Skip all pictures. Set down only the lines starting at the line containing "166x107 pixels. How" and running to the end of the listing.

Dataset records START

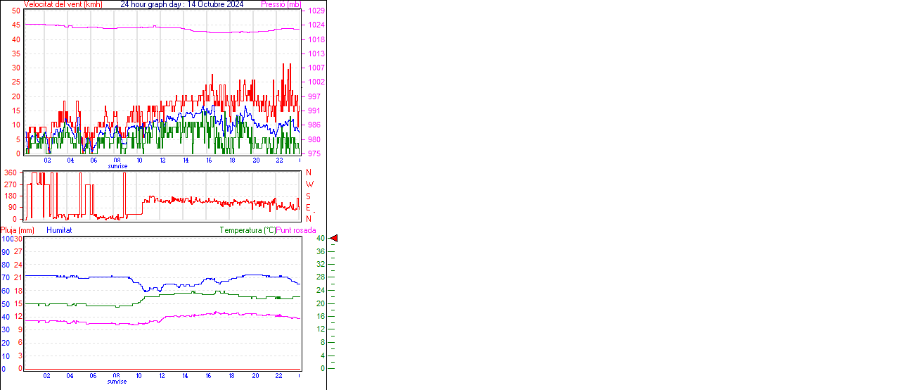Click the magenta "Pressió (mb)" label
900x390 pixels.
[280, 4]
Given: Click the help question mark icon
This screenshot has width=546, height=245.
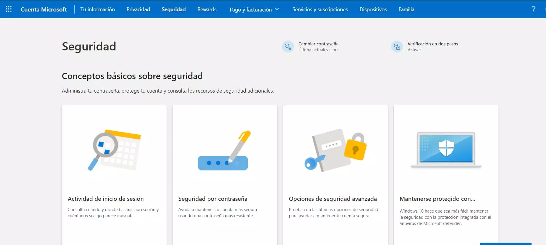Looking at the screenshot, I should click(533, 9).
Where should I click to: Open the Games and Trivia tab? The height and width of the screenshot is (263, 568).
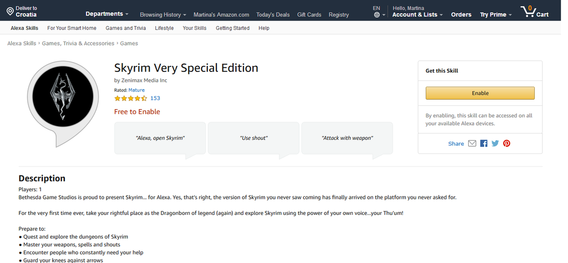125,28
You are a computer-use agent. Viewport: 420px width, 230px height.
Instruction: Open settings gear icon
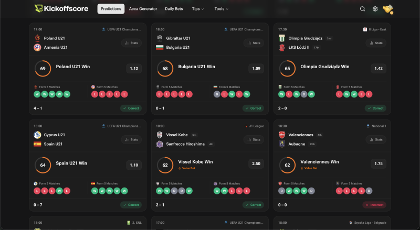pyautogui.click(x=375, y=9)
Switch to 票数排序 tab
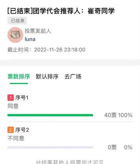The width and height of the screenshot is (140, 164). (19, 76)
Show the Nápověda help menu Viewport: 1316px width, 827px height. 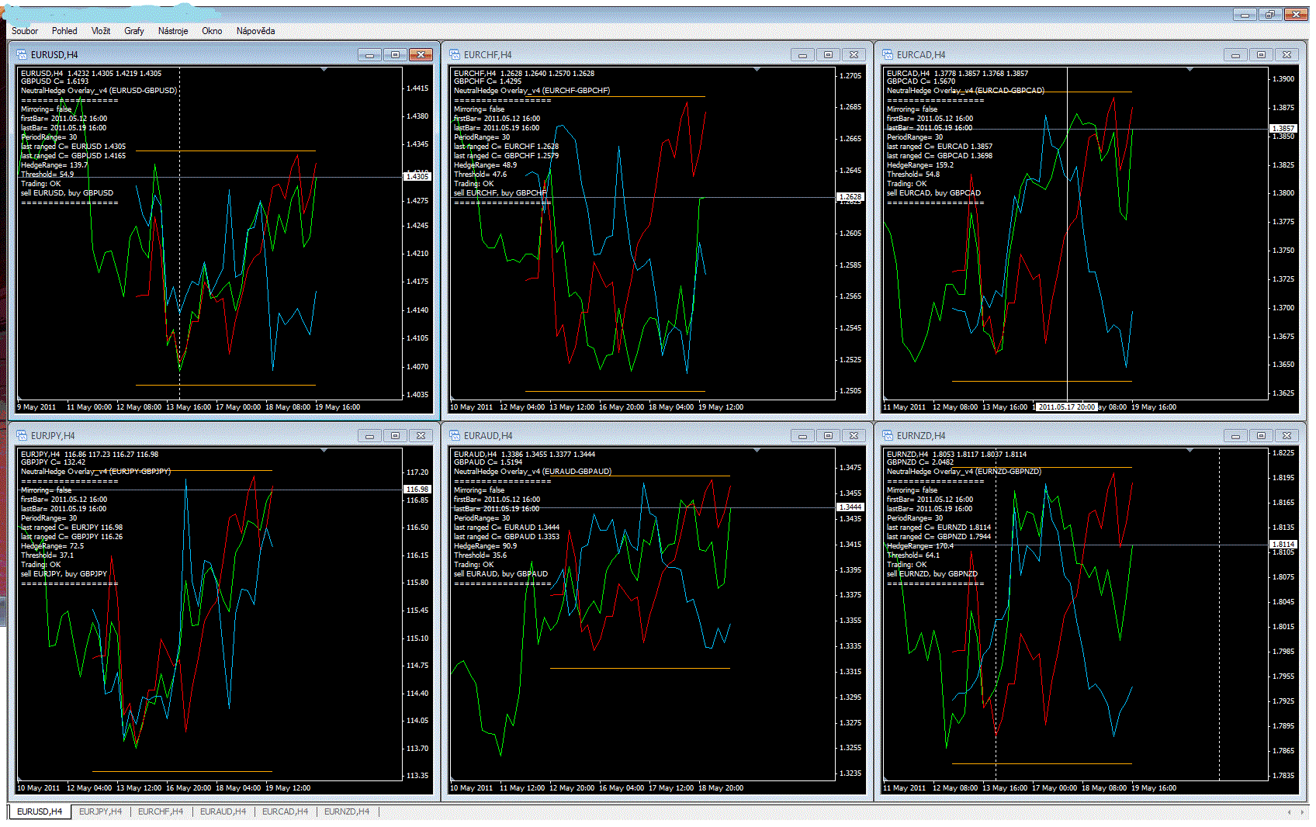click(255, 31)
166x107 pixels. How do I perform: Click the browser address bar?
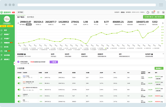click(87, 5)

Dataset records END

▶ _Response to this task_
166x107 pixels. How do I perform: Click the browser address bar?
click(87, 5)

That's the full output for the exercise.